Data for locating words and elements
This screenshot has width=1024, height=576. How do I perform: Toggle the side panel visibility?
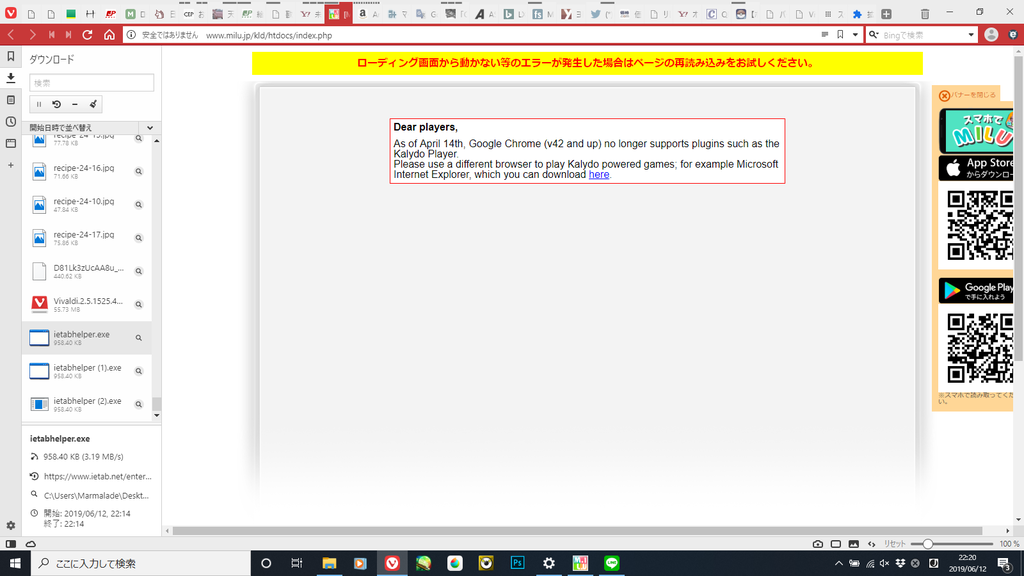click(11, 544)
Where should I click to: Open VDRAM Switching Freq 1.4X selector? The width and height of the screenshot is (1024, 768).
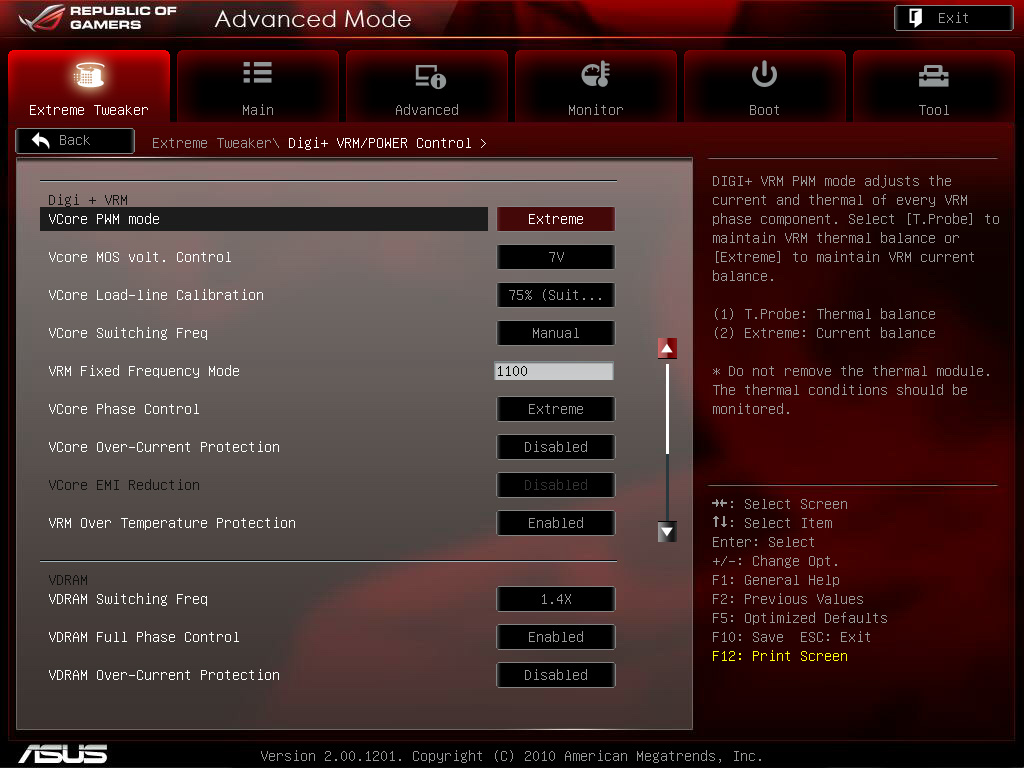(x=556, y=599)
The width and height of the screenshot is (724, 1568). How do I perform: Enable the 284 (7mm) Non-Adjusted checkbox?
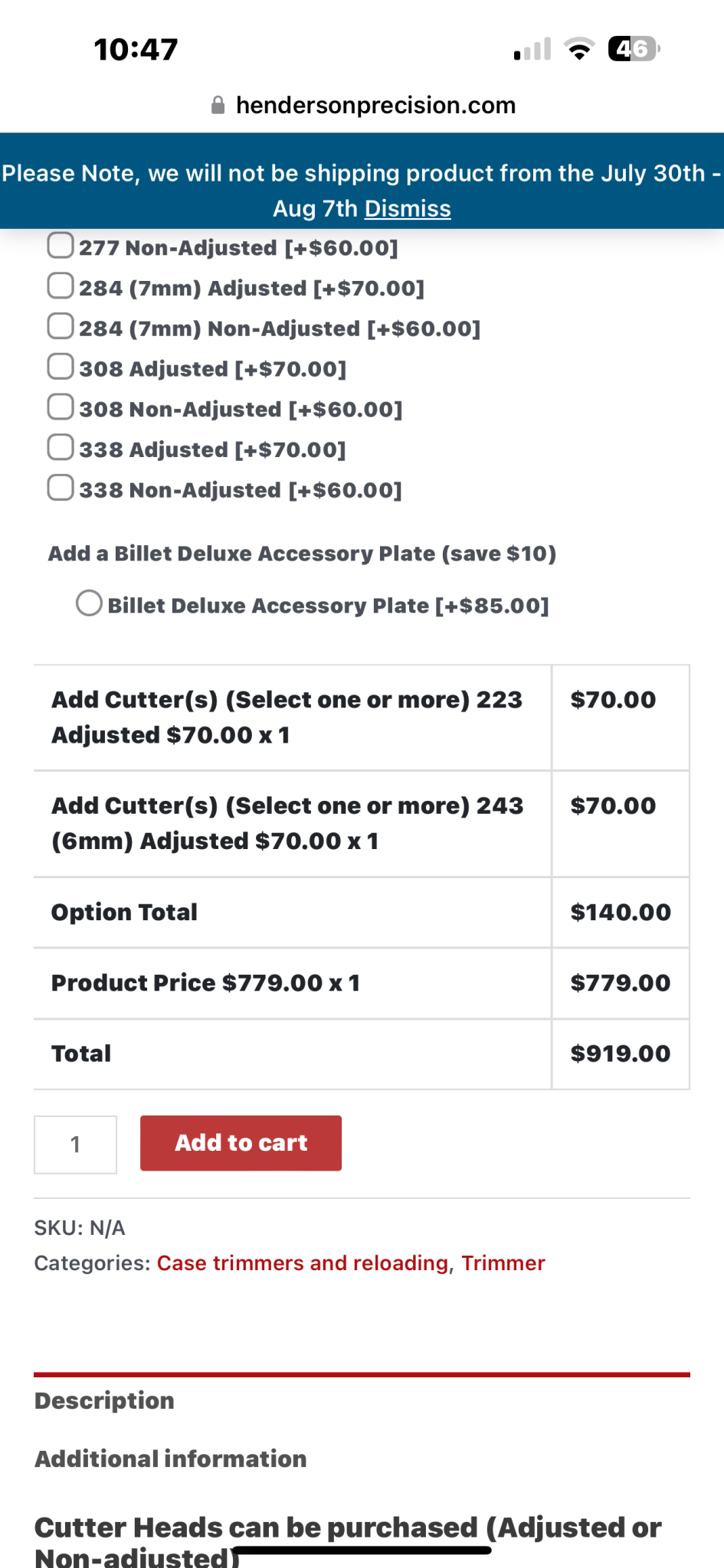(x=61, y=326)
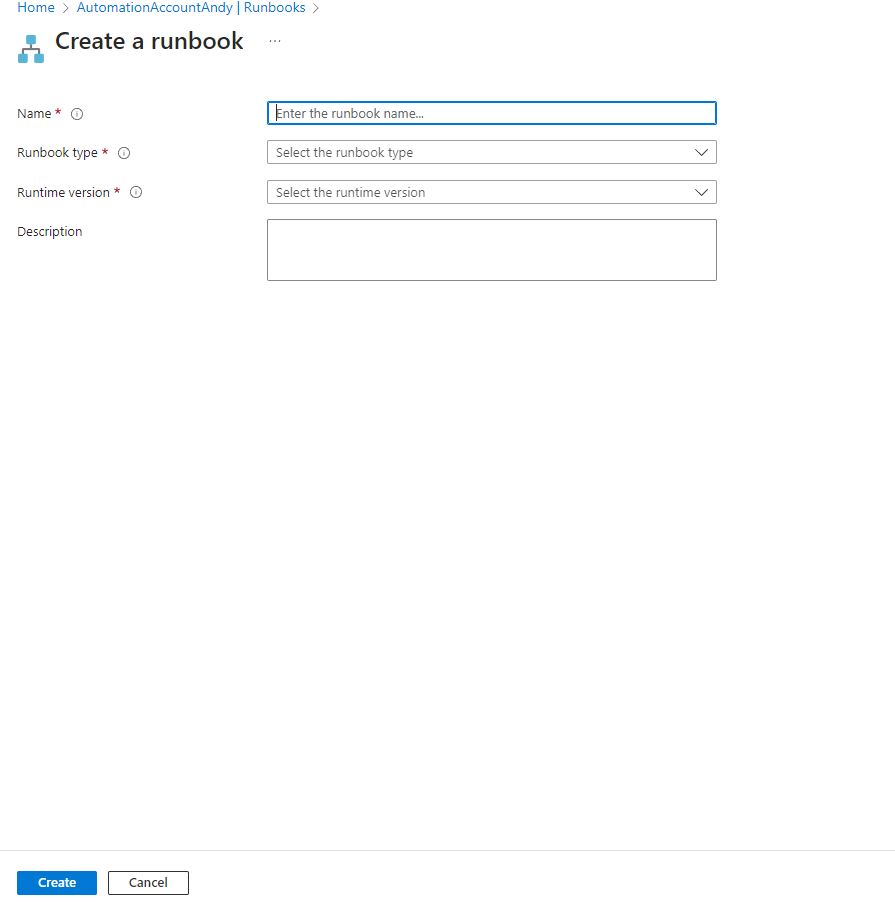The image size is (895, 902).
Task: Click the chevron arrow in Runbook type field
Action: [x=701, y=153]
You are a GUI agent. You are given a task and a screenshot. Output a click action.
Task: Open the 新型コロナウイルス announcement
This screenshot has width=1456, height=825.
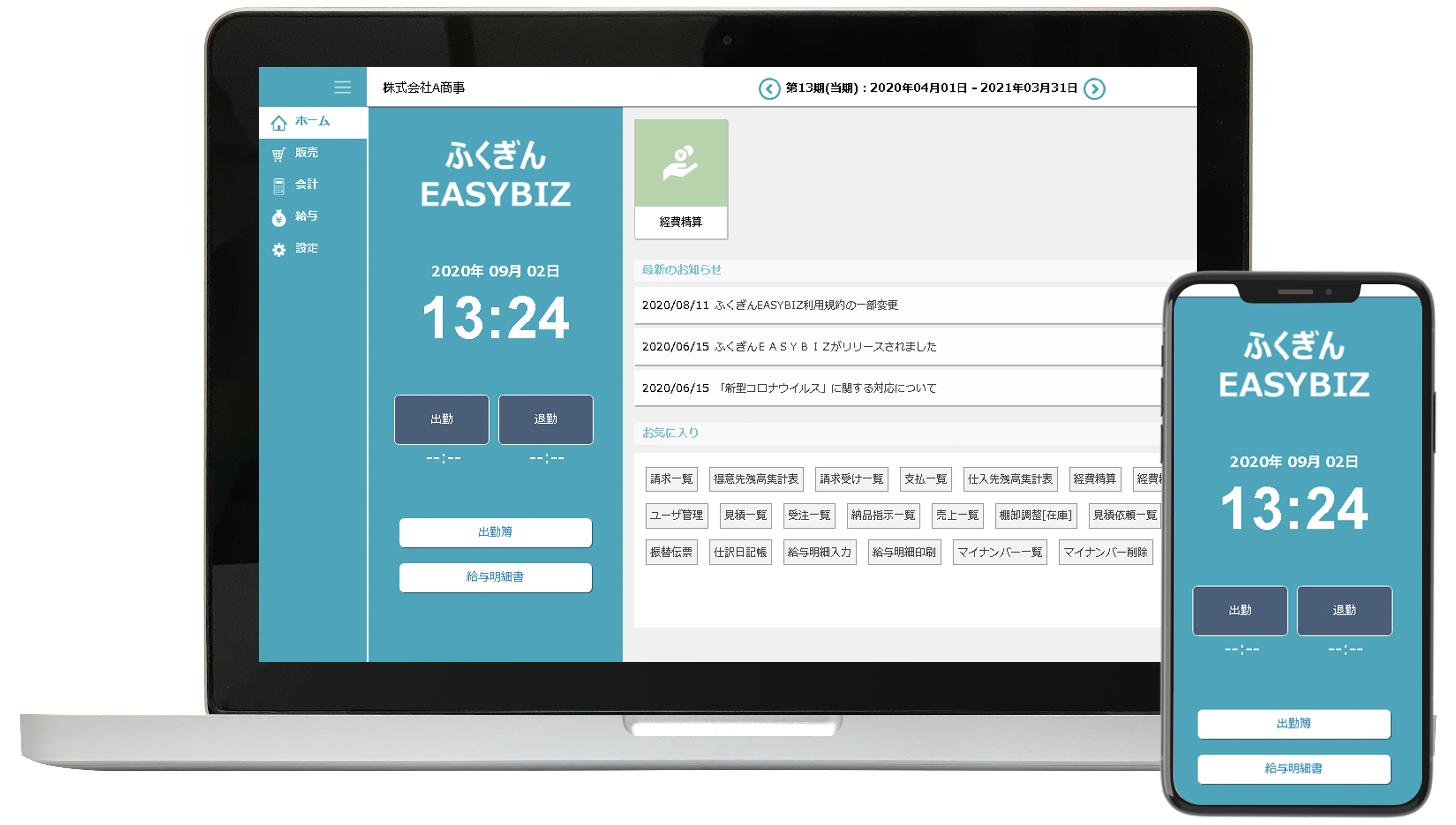click(x=789, y=388)
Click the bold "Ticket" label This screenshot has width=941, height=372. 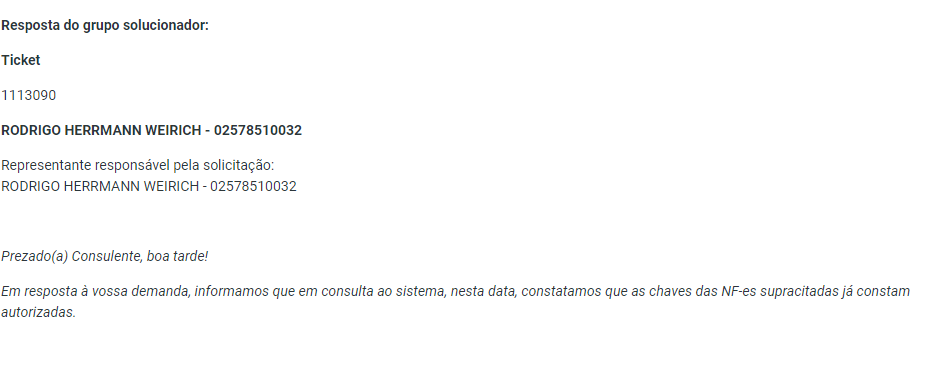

▶ **Short exercise**
Rewrite the lines above, swapping every "screenshot" for "screen capture" and leaving everything else the same, with the pictures left out.

▶ **Solution to the problem**
This screen capture has width=1024, height=576. How do I perform: Toggle the side panel visibility?
click(11, 544)
Where should I click to: Open VDRAM Switching Freq 1.4X selector? The width and height of the screen capture is (1024, 768).
(x=556, y=599)
The width and height of the screen capture is (724, 1568). How do I perform: Enable the 284 (7mm) Non-Adjusted checkbox?
(x=61, y=326)
The image size is (895, 902).
Task: Click the chevron arrow in Runbook type field
Action: [x=701, y=153]
You are a GUI agent. You are given a task and a screen capture. Output a click action.
Task: Open the 新型コロナウイルス announcement
This screen capture has width=1456, height=825.
click(x=789, y=388)
Click the bold "Ticket" label This screen capture has width=941, height=372. 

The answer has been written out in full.